Notable data was provided by Hoang Thach Lan, Individual Customer Investment Advisory director, Viet Dragon Securities Company (VDSC).

Accordingly, VDSC statistics in the past one trading week on the number of stocks increasing/decreasing after T+3, T+4 and T+5 showed that the rate of increase was below 50%. When the investor bought new stock, the probability of profit after T+3 was less than 50%.

Of course, some industries could gain a 50 percent higher profit, for example, banking, telecommunications, iron and steel. In contrast, for some industries such as food, petroleum distribution, oil and gas, aviation, the profitability was below 50%.

In fact, after a long rally, the market had turned to a period of strong differentiation due to the announcement of Q3 business results, leading to individual waves of each enterprise.

Not to mention, the market was also affected in portfolio reviews and derivative contract closing sessions. Profit-taking selling pressure had increased significantly on a large scale. Even some stocks witnessed an intense correction, such as DBC, CTD, and so on.

Nguyen Hong Khanh, director of Analysis, Vietnam International Securities Company, said that blue-chip stocks, especially banking stocks, would also have a slightly distorted impact on the index.

However, according to Khanh, this should be seen as a positive aspect because the market was still trading well and growing in general. One factor supporting the current market was that other investment channels such as real estate, gold, and forex were slowing down, and cash flow might continue to pour into stocks.

Cash flow divergence

Explaining why the cash flow tended to be attracted to large-cap stocks, Dinh Quang Hinh, Head of Market Strategy, Analysis Division, VNDirect Securities Company, said that the market’s increasing momentum in August and September was relatively wide, spread to most stock groups and levelled off in a recent month.

The cash flow shifted to drag some pillars with their own stories and take profits in small and medium caps. Therefore, finding profits in the market in a recent month depended a lot on choosing the right stocks, not as easy as it was at the beginning of August.

According to Hinh, recently, MSCI had announced its plan to upgrade the Kuwaiti market to the emerging market in five steps, starting from the next November review. This would increase Vietnamese stocks’ proportion in MSCI’s frontier market indices (VIC, VNM, HPG).
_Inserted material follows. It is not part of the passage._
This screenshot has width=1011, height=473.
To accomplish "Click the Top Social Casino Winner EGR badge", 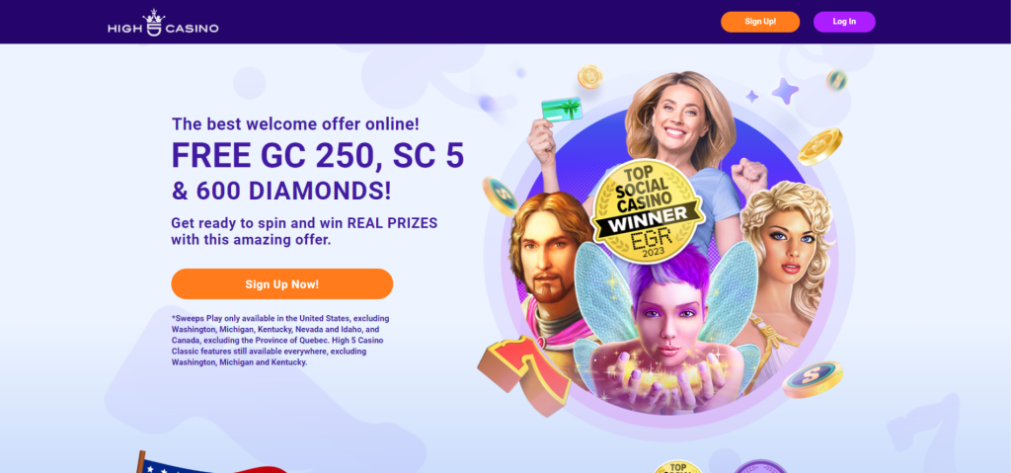I will [647, 212].
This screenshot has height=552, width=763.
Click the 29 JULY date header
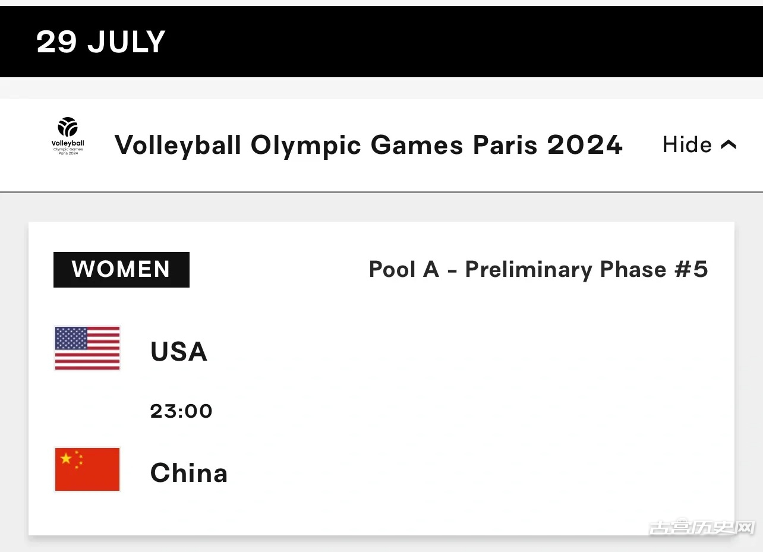(x=101, y=42)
That was positive news in the short term for large-cap stocks. The uptrend would focus mainly on large-cap stocks before cash flow could spread to small and medium cap stocks.
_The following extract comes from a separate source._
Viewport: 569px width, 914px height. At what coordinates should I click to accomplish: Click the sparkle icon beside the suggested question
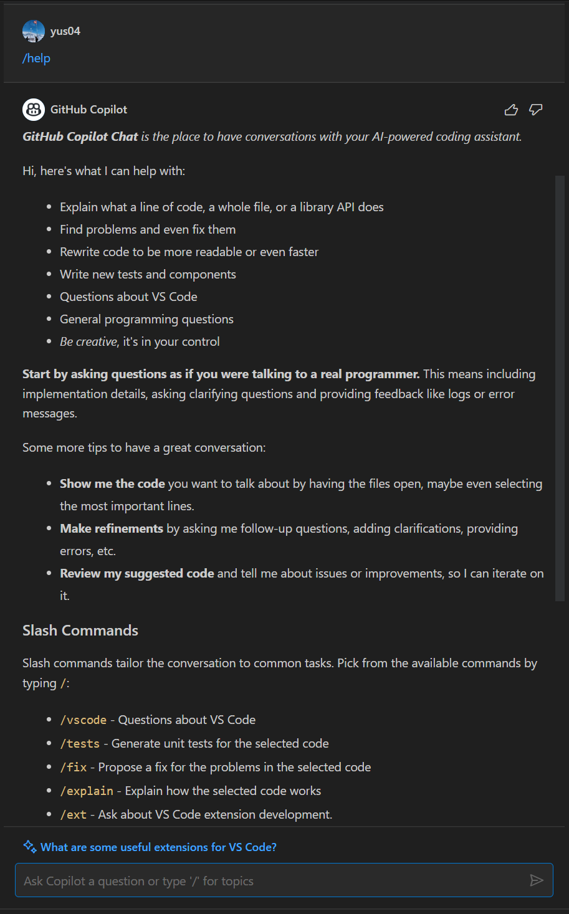pyautogui.click(x=29, y=846)
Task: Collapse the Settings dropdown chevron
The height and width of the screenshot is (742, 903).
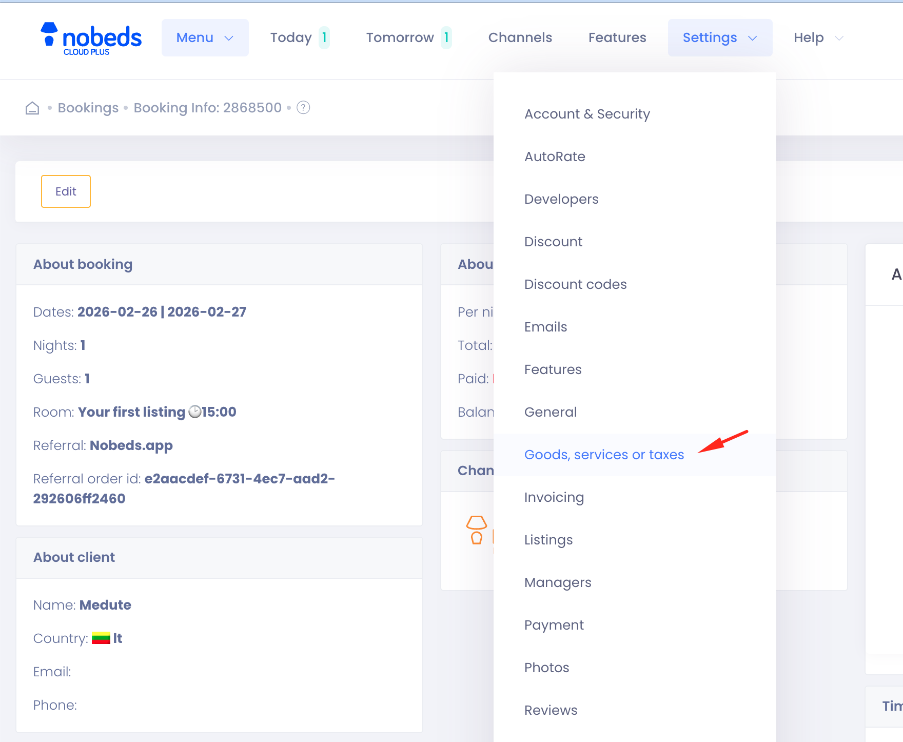Action: [753, 37]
According to Hoang Thach Lan, the market was in the peak period of the Q3 financial report season. Investors would read dozens of new updates every day.

Lan expected that stocks in banking, securities, insurance, pharmaceutical, and rubber industries would receive positive news. Nevertheless, industrial stocks were harder to forecast, so investors had to find information from these companies’ Q2/2020 financial statements.

Since the beginning of October, the banking stocks had maintained their performance when simultaneously increasing, such as VCB, BID, CTG, TCB, and MBB. Banking stocks were still a priority investment for investors during the period. There were many converging factors in the short term, such as changing exchanges, listing new shares, and paying dividends to increase state-owned banks’ capital.

Meanwhile, the stock market’s strong growth in points and liquidity helped the securities group benefit first in brokerage and proprietary trading.

Besides, in the context that the end of the year economy was going into the recovery and accelerating phase after the epidemic, it was likely that many sectors would return to the previous growth momentum. Some sectors were recovering and having profitable growth, such as steel, retail, industrial real estate, and fertiliser, with many stocks growing well.

Tran Duc Anh, director of the strategy and macro, KB Securities Corporation, said that, unlike the previous season of reporting business results, the Q3 earnings result would verify more clearly about enterprises’ resilience after the Covid-19 epidemic. Thus, this business result reporting season had a long-term meaning than merely a reflection of the past quarter’s business performance.

Firms recorded strong growth thanks to their core businesses and expected an increase in stock prices to continue, although short-term selling pressure might appear before the news was released, said Duc Anh.

However, for investors who were addicted to surfing, experts also warned to pay attention to the strategy of buying/selling by T+ to prevent unexpected market reversal.